URL Details#
3LC objects are identified by URLs, which are represented by the Url
class in the tlc
Python API. An object’s URL is generally the location that it was read from and/or may be written to.
Supported URL Schemes#
Supported URLs include file paths and cloud storage locations on Amazon S3 and Google Cloud Storage (GCS).
File Paths#
URLs representing file paths may refer to data on a local disk, a mapped network drive, etc. They may start with the
file://
scheme, but URLs with no scheme are also interpreted as file path URLs.
Amazon S3#
Amazon S3 URLs refer to data stored in S3 buckets, and they begin with the s3://
scheme.
The tlc
package generally uses the
boto3 credentials order
when accessing data stored on S3. In particular, this means that AWS environment variables take precedence, then the
shared credential file (~/.aws/credentials
), then the AWS config file (~/.aws/config
), then the instance metadata
service if running on an Amazon EC2 instance that has an IAM role configured.

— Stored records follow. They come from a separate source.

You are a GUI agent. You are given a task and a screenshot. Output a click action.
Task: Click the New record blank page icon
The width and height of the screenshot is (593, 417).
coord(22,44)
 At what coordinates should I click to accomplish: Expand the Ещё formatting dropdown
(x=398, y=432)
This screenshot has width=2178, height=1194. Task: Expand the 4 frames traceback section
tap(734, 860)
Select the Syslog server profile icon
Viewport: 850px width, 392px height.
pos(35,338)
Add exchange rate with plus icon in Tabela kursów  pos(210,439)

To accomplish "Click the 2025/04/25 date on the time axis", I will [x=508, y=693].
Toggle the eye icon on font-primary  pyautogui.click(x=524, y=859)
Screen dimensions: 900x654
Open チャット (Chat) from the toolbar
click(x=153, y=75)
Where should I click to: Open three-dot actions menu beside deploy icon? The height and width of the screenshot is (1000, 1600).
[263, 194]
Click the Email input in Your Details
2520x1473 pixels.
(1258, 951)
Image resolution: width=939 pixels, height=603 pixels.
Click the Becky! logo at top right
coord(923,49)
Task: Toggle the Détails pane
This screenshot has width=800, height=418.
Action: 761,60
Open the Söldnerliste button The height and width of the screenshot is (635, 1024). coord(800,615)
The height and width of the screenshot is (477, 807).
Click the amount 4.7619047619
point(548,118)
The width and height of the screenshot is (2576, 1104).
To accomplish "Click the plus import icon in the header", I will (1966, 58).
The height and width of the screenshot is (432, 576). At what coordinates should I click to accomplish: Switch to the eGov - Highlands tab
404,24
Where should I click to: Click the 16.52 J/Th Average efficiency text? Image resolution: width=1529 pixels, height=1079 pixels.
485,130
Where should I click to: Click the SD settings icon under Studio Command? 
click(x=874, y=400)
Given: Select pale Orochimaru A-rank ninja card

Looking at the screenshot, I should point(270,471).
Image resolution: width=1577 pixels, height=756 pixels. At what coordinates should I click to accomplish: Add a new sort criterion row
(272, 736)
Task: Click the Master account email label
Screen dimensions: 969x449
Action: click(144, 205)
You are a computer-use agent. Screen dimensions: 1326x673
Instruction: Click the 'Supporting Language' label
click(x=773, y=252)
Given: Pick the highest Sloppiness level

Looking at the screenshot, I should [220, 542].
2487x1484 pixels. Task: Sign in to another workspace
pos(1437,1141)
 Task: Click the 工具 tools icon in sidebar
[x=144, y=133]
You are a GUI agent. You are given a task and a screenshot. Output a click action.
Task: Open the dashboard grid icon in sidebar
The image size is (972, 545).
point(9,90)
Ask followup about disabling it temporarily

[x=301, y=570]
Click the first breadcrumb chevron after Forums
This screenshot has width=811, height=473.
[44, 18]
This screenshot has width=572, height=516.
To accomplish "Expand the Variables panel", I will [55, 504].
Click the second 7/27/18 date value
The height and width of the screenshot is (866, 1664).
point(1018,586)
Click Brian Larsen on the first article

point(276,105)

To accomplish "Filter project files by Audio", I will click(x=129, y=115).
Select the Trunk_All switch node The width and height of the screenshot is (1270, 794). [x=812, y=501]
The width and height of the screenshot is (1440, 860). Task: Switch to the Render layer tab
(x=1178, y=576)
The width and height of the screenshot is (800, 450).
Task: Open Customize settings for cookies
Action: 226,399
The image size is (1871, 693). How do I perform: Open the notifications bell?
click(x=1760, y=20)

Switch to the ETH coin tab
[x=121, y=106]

Google Cloud Storage (GCS)#
Note
Note that GCS support is not enabled by default but may be enabled by installing the tlc[gcs]
extra.
Google Cloud Storage (GCS) URLs refer to data stored in GCS buckets, and they begin with the gs://
scheme.
The tlc
package generally uses Google’s
application default credentials order
when accessing data stored on GCS. In particular, this means that the GOOGLE_APPLICATION_CREDENTIALS
environment
variable takes precedence, then the gcloud
application default credentials, then the instance metadata service if
running on a Google Compute Engine (GCE) instance with an attached service account.
Azure Blob Storage#
Note
Note that Azure Blob storage support is not enabled by default but may be enabled by installing the 3lc[abfs]
extra.
Azure Blob storage URLs refer to data stored in Azure Blob containers, and they begin with the abfs://
scheme.
The tlc
package supports access to Azure Blob storage using AZURE_STORAGE
environment variables. Common variations
include:
AZURE_STORAGE_ACCOUNT_NAME
andAZURE_STORAGE_ACCOUNT_KEY
AZURE_STORAGE_ACCOUNT_NAME
andAZURE_STORAGE_SAS_TOKEN
AZURE_STORAGE_CONNECTION_STRING
Cloud credential configuration across multiple processes tlc
It is common with 3LC to run multiple processes that each use the tlc Python package independently, such as a training notebook and the 3LC Object Service. In order for those different components in different processes to interoperate correctly with respect to cloud storage URLs, it is important to configure their cloud credentials in a compatible way. For example, if cloud credentials are configured via environment variables, it is likely that the same environment variables should be set in for each process.